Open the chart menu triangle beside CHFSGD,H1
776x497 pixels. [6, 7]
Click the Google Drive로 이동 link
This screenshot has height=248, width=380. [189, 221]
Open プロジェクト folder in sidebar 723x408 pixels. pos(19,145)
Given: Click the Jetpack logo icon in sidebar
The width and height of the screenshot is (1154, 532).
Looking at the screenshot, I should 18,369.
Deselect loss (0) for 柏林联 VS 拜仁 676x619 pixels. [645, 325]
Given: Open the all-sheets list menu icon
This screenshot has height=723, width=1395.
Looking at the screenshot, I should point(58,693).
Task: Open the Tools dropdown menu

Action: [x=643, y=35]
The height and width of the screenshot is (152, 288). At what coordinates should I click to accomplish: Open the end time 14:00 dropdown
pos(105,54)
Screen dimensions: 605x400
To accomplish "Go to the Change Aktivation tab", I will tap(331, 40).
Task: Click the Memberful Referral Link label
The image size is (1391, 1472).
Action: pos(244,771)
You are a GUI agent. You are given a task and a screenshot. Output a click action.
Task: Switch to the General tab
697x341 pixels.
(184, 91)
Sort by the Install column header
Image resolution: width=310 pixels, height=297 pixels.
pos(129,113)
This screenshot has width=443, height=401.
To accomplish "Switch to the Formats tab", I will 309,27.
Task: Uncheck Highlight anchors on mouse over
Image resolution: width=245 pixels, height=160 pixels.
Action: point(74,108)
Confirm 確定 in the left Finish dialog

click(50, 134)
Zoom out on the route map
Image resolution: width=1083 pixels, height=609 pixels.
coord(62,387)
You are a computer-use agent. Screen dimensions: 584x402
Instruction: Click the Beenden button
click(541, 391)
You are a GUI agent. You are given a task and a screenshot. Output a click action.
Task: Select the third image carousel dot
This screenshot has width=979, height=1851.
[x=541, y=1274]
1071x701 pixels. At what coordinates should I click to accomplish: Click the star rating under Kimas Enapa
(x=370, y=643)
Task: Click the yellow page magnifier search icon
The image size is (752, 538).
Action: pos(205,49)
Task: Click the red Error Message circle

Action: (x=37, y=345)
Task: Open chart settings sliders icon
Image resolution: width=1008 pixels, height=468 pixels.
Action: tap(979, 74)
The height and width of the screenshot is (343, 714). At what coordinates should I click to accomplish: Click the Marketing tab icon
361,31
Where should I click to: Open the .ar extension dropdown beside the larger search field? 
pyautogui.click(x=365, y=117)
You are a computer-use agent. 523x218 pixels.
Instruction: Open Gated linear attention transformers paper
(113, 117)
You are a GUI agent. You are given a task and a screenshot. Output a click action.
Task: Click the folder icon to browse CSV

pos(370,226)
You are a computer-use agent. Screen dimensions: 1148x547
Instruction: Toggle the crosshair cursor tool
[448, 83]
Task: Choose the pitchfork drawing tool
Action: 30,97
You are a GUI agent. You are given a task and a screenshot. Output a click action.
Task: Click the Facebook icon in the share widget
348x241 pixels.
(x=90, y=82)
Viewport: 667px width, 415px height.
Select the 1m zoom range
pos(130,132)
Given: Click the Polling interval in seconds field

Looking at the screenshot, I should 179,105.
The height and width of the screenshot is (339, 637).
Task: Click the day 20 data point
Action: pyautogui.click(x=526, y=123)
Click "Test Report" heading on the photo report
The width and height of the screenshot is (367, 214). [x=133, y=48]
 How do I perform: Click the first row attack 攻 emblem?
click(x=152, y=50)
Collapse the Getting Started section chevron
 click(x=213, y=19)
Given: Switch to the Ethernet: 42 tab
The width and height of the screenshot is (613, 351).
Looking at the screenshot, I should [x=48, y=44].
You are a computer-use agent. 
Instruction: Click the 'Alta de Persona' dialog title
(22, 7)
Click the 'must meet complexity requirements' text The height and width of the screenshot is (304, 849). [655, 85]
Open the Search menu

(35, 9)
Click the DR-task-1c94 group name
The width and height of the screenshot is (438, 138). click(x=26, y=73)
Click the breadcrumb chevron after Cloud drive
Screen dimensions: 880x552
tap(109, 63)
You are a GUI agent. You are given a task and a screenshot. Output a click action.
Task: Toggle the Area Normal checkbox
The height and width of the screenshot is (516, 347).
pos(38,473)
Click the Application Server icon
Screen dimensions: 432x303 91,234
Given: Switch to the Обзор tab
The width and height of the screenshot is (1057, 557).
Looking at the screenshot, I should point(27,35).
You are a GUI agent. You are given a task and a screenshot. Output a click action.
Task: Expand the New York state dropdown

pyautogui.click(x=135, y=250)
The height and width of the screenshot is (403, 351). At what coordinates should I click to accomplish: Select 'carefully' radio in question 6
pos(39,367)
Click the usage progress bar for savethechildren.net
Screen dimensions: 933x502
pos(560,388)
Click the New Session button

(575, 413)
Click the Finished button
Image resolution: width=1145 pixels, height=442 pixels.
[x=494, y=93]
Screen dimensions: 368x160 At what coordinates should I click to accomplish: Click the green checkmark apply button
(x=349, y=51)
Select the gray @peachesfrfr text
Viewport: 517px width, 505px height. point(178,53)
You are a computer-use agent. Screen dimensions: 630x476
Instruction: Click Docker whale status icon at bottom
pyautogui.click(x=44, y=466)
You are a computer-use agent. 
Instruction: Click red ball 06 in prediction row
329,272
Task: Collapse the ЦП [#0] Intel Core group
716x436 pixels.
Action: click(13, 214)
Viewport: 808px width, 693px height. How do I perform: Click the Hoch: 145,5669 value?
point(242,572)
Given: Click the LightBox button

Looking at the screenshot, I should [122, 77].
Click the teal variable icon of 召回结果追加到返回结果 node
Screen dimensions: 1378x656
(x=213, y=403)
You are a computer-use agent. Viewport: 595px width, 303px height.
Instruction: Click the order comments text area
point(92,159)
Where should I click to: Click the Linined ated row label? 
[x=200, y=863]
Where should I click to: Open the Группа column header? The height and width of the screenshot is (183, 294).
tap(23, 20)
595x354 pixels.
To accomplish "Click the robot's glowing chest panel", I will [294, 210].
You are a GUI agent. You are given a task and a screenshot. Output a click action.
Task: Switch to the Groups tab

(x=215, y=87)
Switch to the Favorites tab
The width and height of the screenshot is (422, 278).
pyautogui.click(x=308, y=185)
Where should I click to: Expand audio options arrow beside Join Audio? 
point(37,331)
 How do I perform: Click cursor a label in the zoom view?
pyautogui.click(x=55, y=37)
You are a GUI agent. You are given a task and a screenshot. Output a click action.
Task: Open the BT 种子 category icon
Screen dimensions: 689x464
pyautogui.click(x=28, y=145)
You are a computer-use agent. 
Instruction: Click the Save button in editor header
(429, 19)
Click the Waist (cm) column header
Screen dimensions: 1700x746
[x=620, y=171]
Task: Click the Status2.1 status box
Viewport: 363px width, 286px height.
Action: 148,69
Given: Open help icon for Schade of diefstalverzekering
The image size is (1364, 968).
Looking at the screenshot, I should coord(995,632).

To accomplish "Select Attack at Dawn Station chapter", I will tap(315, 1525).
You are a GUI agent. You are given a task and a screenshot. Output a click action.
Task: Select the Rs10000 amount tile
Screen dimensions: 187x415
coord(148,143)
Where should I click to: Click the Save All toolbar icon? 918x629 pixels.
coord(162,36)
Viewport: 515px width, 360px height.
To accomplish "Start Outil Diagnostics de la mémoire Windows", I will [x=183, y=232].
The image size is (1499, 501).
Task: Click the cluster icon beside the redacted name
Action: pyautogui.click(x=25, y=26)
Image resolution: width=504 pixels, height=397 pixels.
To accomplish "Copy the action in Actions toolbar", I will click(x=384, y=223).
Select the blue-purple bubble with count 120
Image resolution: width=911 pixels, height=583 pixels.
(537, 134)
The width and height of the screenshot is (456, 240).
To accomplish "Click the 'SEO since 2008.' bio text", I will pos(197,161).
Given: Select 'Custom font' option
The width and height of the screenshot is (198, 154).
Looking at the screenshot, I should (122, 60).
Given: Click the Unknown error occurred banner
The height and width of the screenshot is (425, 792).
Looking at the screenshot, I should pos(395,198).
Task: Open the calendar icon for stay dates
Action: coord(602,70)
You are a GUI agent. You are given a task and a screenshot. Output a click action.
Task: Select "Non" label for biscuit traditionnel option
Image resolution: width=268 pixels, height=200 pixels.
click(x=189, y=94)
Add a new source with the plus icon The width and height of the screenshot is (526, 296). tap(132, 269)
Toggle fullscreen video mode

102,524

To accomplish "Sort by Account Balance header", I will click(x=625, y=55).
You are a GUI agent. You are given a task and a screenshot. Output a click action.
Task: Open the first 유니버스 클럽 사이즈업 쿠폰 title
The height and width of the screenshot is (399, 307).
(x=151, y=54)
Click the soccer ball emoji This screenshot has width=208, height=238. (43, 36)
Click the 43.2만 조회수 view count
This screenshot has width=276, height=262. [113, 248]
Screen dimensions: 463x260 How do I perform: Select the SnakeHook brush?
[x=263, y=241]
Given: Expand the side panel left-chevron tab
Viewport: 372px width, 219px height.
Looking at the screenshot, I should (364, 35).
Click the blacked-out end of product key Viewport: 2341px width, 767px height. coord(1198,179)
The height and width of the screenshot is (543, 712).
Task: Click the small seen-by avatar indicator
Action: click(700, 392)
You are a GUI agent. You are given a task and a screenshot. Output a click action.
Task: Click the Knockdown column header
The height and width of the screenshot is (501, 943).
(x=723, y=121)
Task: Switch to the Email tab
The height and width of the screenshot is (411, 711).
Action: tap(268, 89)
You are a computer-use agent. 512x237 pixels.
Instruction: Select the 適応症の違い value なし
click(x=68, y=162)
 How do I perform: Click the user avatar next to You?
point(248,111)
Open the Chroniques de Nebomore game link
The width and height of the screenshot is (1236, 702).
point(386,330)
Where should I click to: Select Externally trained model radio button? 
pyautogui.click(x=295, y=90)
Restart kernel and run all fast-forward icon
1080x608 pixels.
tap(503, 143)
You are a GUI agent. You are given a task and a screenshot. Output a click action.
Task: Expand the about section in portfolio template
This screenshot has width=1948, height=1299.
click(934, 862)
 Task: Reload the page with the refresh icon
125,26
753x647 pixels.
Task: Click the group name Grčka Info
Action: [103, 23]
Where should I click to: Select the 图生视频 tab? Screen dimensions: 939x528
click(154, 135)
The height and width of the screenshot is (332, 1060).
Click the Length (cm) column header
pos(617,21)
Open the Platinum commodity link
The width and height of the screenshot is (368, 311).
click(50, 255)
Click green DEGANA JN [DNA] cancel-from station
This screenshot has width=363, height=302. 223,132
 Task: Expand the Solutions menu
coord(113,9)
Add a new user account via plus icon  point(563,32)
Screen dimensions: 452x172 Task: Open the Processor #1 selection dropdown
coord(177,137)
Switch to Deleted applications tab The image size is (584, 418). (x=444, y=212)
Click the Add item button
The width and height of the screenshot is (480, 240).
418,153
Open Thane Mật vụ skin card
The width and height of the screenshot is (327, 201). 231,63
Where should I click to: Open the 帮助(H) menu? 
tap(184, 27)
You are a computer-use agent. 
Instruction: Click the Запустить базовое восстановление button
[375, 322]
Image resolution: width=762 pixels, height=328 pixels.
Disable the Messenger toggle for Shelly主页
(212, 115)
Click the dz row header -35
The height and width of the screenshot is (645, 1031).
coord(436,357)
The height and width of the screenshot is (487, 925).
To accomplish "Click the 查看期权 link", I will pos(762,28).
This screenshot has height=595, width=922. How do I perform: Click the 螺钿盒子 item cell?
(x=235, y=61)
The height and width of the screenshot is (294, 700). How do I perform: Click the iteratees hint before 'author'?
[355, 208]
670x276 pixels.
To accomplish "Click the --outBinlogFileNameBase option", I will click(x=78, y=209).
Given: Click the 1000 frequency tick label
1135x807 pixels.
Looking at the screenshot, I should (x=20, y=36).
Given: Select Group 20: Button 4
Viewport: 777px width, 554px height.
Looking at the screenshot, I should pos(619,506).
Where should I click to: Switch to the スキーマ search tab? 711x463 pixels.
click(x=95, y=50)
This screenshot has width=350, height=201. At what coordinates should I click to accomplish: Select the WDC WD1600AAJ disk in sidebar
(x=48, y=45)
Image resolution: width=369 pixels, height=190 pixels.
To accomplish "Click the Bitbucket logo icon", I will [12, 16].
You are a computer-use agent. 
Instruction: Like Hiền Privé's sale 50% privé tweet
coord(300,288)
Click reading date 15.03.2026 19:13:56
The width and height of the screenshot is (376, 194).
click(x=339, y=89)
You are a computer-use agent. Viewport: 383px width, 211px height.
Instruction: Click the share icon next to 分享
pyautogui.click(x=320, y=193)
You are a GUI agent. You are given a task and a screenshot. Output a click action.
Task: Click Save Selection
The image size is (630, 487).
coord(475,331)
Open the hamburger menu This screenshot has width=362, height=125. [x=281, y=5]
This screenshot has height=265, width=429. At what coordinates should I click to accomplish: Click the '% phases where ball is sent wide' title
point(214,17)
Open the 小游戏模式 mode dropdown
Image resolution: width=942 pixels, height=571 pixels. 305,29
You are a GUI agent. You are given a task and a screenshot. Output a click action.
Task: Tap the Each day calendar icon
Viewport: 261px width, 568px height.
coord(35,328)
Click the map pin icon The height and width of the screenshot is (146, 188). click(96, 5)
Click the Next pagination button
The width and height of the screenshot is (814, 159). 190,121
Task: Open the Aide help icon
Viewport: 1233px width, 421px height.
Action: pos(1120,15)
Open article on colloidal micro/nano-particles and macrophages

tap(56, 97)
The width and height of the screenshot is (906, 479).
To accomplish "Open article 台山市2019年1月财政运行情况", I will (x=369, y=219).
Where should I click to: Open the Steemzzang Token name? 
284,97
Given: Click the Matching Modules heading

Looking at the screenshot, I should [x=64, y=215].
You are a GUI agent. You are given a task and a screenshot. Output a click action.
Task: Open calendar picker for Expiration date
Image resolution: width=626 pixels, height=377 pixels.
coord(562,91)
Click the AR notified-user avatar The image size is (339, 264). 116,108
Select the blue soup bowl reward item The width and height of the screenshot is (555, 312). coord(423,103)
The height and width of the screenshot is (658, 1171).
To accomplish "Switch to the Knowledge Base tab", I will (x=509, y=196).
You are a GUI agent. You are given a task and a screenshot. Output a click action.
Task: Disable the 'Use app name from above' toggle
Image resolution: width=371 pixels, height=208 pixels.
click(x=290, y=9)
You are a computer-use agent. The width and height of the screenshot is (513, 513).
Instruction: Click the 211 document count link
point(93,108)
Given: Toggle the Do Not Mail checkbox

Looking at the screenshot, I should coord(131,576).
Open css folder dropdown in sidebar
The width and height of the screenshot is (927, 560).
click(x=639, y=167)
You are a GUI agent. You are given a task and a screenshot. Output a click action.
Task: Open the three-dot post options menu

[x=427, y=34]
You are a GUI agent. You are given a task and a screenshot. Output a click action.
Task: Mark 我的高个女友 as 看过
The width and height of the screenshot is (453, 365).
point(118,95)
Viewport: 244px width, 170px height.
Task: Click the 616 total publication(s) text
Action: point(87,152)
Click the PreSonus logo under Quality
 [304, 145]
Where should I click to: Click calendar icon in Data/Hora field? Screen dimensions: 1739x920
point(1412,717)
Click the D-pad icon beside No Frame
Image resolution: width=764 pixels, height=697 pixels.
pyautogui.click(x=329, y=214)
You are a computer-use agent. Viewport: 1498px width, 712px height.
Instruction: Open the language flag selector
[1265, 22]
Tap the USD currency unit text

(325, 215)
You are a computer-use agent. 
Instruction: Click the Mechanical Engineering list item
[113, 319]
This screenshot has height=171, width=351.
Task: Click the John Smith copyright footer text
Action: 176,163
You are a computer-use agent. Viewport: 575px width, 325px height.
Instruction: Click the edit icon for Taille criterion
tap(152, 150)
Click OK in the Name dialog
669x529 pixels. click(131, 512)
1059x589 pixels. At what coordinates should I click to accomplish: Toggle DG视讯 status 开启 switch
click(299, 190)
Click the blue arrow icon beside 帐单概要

□ □ □ □ □ □ □

**Exercise details:** In the listing above, find the line with "Task: Click the red Error Message circle" and the line with "You are a computer-use agent. 523x218 pixels.". Output those two lines and every line between them, exactly as written.

**Result:**
Task: Click the red Error Message circle

Action: (x=37, y=345)
Task: Open chart settings sliders icon
Image resolution: width=1008 pixels, height=468 pixels.
Action: tap(979, 74)
The height and width of the screenshot is (343, 714). At what coordinates should I click to accomplish: Click the Marketing tab icon
361,31
Where should I click to: Open the .ar extension dropdown beside the larger search field? 
pyautogui.click(x=365, y=117)
You are a computer-use agent. 523x218 pixels.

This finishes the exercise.